Task input >>

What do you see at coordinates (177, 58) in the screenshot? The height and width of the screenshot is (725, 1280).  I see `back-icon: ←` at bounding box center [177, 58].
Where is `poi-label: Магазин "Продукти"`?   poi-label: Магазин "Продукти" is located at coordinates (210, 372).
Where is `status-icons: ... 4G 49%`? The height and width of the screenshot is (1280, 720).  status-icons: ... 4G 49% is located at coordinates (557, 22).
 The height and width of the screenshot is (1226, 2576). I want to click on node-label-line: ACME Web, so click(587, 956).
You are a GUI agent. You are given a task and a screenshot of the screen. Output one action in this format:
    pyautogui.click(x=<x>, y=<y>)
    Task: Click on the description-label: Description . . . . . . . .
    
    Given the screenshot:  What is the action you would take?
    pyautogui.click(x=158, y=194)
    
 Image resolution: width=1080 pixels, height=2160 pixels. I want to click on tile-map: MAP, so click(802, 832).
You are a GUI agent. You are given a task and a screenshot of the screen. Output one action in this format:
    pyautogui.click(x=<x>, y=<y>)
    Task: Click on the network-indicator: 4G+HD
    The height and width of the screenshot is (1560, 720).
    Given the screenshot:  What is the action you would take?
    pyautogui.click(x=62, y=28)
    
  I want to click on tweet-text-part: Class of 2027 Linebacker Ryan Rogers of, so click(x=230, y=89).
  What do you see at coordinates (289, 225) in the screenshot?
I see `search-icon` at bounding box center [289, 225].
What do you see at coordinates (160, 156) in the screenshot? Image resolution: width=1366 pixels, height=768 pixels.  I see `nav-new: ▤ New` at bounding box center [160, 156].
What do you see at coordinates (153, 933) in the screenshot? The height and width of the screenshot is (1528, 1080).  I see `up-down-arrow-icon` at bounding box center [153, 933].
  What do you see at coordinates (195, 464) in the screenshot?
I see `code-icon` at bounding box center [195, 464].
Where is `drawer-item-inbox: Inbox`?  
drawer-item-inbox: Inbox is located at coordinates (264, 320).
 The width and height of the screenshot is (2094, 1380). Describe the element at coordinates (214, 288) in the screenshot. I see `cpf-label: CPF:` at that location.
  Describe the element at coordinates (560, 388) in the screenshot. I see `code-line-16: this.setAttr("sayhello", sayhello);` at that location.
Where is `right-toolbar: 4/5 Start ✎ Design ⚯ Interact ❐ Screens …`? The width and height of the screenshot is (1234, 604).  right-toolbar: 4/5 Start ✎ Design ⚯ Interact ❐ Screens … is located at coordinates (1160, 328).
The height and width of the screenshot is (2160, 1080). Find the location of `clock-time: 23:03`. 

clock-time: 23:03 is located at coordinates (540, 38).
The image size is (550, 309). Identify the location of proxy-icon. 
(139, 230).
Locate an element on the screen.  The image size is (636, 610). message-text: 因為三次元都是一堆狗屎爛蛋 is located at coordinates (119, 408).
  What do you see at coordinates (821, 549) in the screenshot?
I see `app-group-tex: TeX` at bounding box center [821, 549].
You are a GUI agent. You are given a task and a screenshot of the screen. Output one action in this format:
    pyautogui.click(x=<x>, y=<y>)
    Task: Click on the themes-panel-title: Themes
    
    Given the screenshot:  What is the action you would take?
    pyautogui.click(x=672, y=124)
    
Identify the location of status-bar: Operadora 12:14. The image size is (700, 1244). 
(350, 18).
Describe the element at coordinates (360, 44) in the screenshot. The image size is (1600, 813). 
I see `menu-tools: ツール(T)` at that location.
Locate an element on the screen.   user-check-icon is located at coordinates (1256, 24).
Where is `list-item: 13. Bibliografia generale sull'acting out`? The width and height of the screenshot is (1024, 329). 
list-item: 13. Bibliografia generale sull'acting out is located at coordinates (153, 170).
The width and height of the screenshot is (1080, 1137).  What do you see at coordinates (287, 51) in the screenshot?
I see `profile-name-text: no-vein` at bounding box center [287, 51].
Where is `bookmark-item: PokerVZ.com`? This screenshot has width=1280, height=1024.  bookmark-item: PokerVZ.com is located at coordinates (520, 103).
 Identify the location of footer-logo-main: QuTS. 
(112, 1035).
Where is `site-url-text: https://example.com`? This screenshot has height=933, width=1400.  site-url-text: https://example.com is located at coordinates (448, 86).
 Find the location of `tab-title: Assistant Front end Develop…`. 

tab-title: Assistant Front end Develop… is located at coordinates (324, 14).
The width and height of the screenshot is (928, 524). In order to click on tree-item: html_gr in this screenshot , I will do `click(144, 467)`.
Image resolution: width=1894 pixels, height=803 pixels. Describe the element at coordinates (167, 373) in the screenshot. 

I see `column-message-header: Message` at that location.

Description of the task >> Reproduce all of the items above verbatim, without changing a single character.

Response for this exercise >>
What do you see at coordinates (177, 58) in the screenshot? The height and width of the screenshot is (725, 1280).  I see `back-icon: ←` at bounding box center [177, 58].
Where is `poi-label: Магазин "Продукти"`?   poi-label: Магазин "Продукти" is located at coordinates (210, 372).
Where is `status-icons: ... 4G 49%`? The height and width of the screenshot is (1280, 720).  status-icons: ... 4G 49% is located at coordinates (557, 22).
 The height and width of the screenshot is (1226, 2576). I want to click on node-label-line: ACME Web, so click(587, 956).
You are a GUI agent. You are given a task and a screenshot of the screen. Output one action in this format:
    pyautogui.click(x=<x>, y=<y>)
    Task: Click on the description-label: Description . . . . . . . .
    
    Given the screenshot:  What is the action you would take?
    pyautogui.click(x=158, y=194)
    
 Image resolution: width=1080 pixels, height=2160 pixels. I want to click on tile-map: MAP, so click(802, 832).
You are a GUI agent. You are given a task and a screenshot of the screen. Output one action in this format:
    pyautogui.click(x=<x>, y=<y>)
    Task: Click on the network-indicator: 4G+HD
    The height and width of the screenshot is (1560, 720).
    Given the screenshot:  What is the action you would take?
    pyautogui.click(x=62, y=28)
    
  I want to click on tweet-text-part: Class of 2027 Linebacker Ryan Rogers of, so click(x=230, y=89).
  What do you see at coordinates (289, 225) in the screenshot?
I see `search-icon` at bounding box center [289, 225].
What do you see at coordinates (160, 156) in the screenshot? Image resolution: width=1366 pixels, height=768 pixels.  I see `nav-new: ▤ New` at bounding box center [160, 156].
What do you see at coordinates (153, 933) in the screenshot? The height and width of the screenshot is (1528, 1080).  I see `up-down-arrow-icon` at bounding box center [153, 933].
  What do you see at coordinates (195, 464) in the screenshot?
I see `code-icon` at bounding box center [195, 464].
Where is `drawer-item-inbox: Inbox`?  
drawer-item-inbox: Inbox is located at coordinates (264, 320).
 The width and height of the screenshot is (2094, 1380). Describe the element at coordinates (214, 288) in the screenshot. I see `cpf-label: CPF:` at that location.
  Describe the element at coordinates (560, 388) in the screenshot. I see `code-line-16: this.setAttr("sayhello", sayhello);` at that location.
Where is `right-toolbar: 4/5 Start ✎ Design ⚯ Interact ❐ Screens …`? The width and height of the screenshot is (1234, 604).  right-toolbar: 4/5 Start ✎ Design ⚯ Interact ❐ Screens … is located at coordinates (1160, 328).
The height and width of the screenshot is (2160, 1080). Find the location of `clock-time: 23:03`. 

clock-time: 23:03 is located at coordinates (540, 38).
The image size is (550, 309). Identify the location of proxy-icon. 
(139, 230).
Locate an element on the screen.  The image size is (636, 610). message-text: 因為三次元都是一堆狗屎爛蛋 is located at coordinates (119, 408).
  What do you see at coordinates (821, 549) in the screenshot?
I see `app-group-tex: TeX` at bounding box center [821, 549].
You are a GUI agent. You are given a task and a screenshot of the screen. Output one action in this format:
    pyautogui.click(x=<x>, y=<y>)
    Task: Click on the themes-panel-title: Themes
    
    Given the screenshot:  What is the action you would take?
    pyautogui.click(x=672, y=124)
    
Identify the location of status-bar: Operadora 12:14. The image size is (700, 1244). 
(350, 18).
Describe the element at coordinates (360, 44) in the screenshot. The image size is (1600, 813). 
I see `menu-tools: ツール(T)` at that location.
Locate an element on the screen.   user-check-icon is located at coordinates (1256, 24).
Where is `list-item: 13. Bibliografia generale sull'acting out`? The width and height of the screenshot is (1024, 329). 
list-item: 13. Bibliografia generale sull'acting out is located at coordinates (153, 170).
The width and height of the screenshot is (1080, 1137).  What do you see at coordinates (287, 51) in the screenshot?
I see `profile-name-text: no-vein` at bounding box center [287, 51].
Where is `bookmark-item: PokerVZ.com`? This screenshot has width=1280, height=1024.  bookmark-item: PokerVZ.com is located at coordinates (520, 103).
 Identify the location of footer-logo-main: QuTS. 
(112, 1035).
Where is `site-url-text: https://example.com`? This screenshot has height=933, width=1400.  site-url-text: https://example.com is located at coordinates (448, 86).
 Find the location of `tab-title: Assistant Front end Develop…`. 

tab-title: Assistant Front end Develop… is located at coordinates (324, 14).
The width and height of the screenshot is (928, 524). In order to click on tree-item: html_gr in this screenshot , I will do `click(144, 467)`.
Image resolution: width=1894 pixels, height=803 pixels. Describe the element at coordinates (167, 373) in the screenshot. 

I see `column-message-header: Message` at that location.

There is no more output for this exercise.